# trailer catching lip of bow



## jackson98 (Feb 15, 2013)

When I launch my mitzi i have to lift the bow over the bow roller every time and during the summer i didn't care as much but now that the water is getting colder i'm not in the mood to get in to lift it off. I have tried not backing it in a lot but when i get it in enough to push it off it will still catch and i spray my bunkers with silicon spray. When the boat is sitting on the trailer it sits right but once i try to launch it it catches big time. Anyone know a fix to it.


----------



## anytide (Jul 30, 2009)

elevate the front/ bow end of the bunks,
- the skiff should winch up onto the roller without having to lift it manually -unless you back it in too far and /or steep ramp.


----------



## Creek Runner (Sep 1, 2011)

You need to change out the bow stop? The Mitzi has a pretty big rolled edge, and what ever desing you have is wrong.. Need to take it to reputable trailer shop to get it fixed. Where are you located?


----------



## anytide (Jul 30, 2009)

> You need to change out the bow stop? The Mitzi has a pretty big rolled edge, and what ever desing you have is wrong.. Need to take it to reputable trailer shop to get it fixed. Where are you located?


. When the boat is sitting on the trailer it sits right but once i try to launch it it catches big time. Anyone know a fix to it.

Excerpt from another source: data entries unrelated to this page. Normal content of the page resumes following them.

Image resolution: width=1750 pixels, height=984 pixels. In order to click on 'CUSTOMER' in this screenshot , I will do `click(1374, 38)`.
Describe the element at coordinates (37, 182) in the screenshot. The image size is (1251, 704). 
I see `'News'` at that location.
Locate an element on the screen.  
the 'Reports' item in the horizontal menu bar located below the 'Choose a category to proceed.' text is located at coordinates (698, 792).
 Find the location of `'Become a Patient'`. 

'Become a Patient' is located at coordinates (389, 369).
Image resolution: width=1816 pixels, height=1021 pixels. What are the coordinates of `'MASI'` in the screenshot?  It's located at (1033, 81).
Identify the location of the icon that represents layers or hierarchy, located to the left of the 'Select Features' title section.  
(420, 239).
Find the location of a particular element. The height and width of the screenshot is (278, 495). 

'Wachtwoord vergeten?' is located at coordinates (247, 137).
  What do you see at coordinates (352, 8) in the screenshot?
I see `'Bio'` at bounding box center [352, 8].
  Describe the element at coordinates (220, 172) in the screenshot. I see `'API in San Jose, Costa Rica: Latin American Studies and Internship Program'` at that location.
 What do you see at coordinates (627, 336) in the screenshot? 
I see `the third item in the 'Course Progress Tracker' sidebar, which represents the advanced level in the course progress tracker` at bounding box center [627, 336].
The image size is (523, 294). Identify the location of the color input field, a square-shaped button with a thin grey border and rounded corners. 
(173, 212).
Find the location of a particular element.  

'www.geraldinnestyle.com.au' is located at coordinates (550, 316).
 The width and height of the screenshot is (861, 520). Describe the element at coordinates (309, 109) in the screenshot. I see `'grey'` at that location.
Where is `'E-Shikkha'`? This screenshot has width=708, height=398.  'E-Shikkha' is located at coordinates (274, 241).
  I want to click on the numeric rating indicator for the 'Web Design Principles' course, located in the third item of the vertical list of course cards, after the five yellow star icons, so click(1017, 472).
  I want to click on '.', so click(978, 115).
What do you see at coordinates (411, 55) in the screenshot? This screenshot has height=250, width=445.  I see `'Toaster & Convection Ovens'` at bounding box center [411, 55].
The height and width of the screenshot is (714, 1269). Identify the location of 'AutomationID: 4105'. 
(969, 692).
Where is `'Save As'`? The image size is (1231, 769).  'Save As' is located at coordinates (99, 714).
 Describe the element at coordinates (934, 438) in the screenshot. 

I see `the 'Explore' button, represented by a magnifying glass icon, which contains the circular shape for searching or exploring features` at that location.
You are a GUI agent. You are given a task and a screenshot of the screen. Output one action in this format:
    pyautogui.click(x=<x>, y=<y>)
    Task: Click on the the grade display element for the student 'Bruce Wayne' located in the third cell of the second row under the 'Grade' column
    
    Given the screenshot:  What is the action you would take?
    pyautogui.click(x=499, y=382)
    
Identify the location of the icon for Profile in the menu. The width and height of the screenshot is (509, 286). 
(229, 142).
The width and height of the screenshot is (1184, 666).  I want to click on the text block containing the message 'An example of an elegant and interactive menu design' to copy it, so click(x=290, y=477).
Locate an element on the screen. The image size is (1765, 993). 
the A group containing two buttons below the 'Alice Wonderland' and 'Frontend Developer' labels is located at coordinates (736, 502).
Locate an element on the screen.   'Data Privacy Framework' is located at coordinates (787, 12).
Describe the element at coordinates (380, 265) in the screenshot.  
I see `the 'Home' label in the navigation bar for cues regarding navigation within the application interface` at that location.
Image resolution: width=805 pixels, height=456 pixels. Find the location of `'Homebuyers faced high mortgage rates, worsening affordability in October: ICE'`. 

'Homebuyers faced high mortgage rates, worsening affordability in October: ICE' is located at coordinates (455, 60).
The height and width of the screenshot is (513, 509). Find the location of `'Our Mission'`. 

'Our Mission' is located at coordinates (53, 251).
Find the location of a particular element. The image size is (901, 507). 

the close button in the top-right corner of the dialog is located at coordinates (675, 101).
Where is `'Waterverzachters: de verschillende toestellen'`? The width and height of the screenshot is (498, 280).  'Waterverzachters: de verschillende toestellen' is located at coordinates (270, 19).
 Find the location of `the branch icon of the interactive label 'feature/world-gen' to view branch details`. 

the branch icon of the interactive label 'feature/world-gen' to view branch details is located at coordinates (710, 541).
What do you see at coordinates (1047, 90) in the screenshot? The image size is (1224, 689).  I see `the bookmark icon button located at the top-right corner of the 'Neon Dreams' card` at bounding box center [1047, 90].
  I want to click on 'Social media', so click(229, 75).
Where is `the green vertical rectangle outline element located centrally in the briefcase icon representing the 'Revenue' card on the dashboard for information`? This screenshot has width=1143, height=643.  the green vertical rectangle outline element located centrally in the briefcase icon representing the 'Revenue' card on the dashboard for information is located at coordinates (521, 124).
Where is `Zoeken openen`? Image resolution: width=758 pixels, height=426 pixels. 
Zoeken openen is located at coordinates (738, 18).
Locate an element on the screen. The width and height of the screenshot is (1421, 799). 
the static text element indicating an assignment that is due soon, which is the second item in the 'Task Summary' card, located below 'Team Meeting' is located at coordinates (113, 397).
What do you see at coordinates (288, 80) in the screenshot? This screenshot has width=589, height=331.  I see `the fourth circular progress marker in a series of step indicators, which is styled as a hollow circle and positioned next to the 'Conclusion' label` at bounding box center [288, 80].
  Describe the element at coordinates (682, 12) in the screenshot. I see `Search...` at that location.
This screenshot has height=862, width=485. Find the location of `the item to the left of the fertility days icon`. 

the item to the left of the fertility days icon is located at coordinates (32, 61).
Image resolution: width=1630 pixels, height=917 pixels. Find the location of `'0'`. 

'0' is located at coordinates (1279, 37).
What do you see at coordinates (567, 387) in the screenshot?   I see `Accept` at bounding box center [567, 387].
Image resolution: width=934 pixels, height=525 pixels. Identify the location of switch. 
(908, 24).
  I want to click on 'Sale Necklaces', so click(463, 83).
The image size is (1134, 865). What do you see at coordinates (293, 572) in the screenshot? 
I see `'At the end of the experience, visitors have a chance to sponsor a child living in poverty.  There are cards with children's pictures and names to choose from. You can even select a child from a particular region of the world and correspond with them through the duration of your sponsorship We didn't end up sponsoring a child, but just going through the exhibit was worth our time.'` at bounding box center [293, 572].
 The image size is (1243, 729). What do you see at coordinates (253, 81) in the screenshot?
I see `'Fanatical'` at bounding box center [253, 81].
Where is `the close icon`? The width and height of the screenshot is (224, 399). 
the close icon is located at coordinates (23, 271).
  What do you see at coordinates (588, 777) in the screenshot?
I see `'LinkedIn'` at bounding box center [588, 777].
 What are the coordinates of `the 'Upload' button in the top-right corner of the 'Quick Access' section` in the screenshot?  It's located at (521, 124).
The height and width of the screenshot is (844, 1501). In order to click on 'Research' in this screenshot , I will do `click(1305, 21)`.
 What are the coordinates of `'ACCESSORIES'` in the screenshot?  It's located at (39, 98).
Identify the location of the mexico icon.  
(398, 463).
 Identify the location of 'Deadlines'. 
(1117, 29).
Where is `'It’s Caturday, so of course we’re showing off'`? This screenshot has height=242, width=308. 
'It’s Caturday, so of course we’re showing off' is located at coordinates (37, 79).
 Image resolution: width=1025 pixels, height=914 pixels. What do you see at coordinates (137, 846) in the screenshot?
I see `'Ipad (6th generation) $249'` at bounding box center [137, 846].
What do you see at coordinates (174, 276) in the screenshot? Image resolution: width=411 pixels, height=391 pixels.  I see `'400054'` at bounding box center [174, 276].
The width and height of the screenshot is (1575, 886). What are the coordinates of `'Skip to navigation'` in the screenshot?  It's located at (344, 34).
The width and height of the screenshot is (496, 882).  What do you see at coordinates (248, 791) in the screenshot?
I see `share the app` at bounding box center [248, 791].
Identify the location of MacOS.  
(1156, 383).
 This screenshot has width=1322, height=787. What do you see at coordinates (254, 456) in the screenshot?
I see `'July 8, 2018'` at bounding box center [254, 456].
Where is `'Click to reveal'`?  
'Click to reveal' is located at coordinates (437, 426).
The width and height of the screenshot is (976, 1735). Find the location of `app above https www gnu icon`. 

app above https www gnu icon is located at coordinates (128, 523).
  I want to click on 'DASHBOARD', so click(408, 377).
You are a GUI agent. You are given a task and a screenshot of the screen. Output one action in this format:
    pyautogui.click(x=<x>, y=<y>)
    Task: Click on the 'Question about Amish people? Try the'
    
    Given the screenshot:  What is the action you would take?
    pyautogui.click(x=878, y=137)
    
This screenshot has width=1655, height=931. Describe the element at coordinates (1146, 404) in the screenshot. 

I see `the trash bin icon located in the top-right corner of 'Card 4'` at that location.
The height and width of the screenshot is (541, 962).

--maybe the roller needs to be lowered and moved aft. :-?


----------



## Paul_Barnard (Oct 28, 2011)

I'd start by lifting the front of the bunks or lowering the rear. It won't take much.


----------



## Brett (Jul 16, 2008)

Walkboard...keeps y'er feet dry


----------



## jackson98 (Feb 15, 2013)

I will look and see if i can raise the front of my bunks a notch or two. Don't know why i didn't think of that earlier... The winch stand and roller sit perfect on the boat when its on it, so the trailer is right just that my mitzi has such a large overhang of the lip it catches so easily.


----------



## Shallow Hal (Jun 4, 2013)

Get one of those large orange wheels for bow stop. They use them with Carolina skiffs mostly. Made to roll out from under flare. 
http://m.overtons.com/modperl/product/details.cgi?i=713752


----------



## JBMitziSkiff (Nov 2, 2012)

Good recommendations so far.. I have the same issue. I moved my bunks up in the front and lowered in the rear. I also bought a large roller 5inch for the bow. It bumps the lip a little but I cannot lift the bow bunks anymore because the ratchet catch will be over the roller at that point.


----------



## richg99 (Nov 28, 2009)

I had a couple of Caro. Skiffs.  The 8 inch bow roller did the trick.  I made mine from wheels I already had.  Be certain to have stern straps.  You don't want the rollers to become launchers.
Rich


----------



## JBMitziSkiff (Nov 2, 2012)

> I had a couple of Caro. Skiffs.  The 8 inch bow roller did the trick.  I made mine from wheels I already had.  Be certain to have stern straps.  You don't want the rollers to become launchers.
> Rich


Lol now that's awesome right there!


----------



## anytide (Jul 30, 2009)

thats wheelie cool........


----------



## 'Nano-Skiff' (Aug 27, 2012)

I feel like I shouldve been fishing with Rich all these years. Its just one good idea after another.


----------



## richg99 (Nov 28, 2009)

Thanks, but I won't tell you how many bad ideas I tried first, before I found a few that worked. Ha Ha Rich


----------



## 'Nano-Skiff' (Aug 27, 2012)

Reminds me of my grandpa. Real clever only from learning from mistakes. Ill never forget the time he taught me to throw a cast net without tying it to his wrist first hahahah :'(


----------



## richg99 (Nov 28, 2009)

Yea, but the fact is, I am OLDER than your grandpa! Ha Ha Rich


----------



## 'Nano-Skiff' (Aug 27, 2012)

> Yea, but the fact is,   I am OLDER than your grandpa!  Ha Ha   Rich



No way Rich! He was older than you BUT his fishing days were numbered by that time. Only got him out in the nano-skiff once and he just kept telling me to slow down... but I was only idling. More of a bigger boat/ trolling for white bass on Lake Livingston kind of guy lol.


----------



## jackson98 (Feb 15, 2013)

well i looked at it yesterday when i was going out and the front bunks are all the way up and the ones in the back are all the way down so i can't do anything but look at a new roller, nice weekend project.


----------



## tailchaser16 (Sep 23, 2008)

You could always look for longer bunks supports for the front or have them custom made


----------



## richg99 (Nov 28, 2009)

You might consider adding a piece of 2 x 6 ( or whatever size you need) under the present forward bunk. That would add 1 1/2 inches.

regards, Rich


----------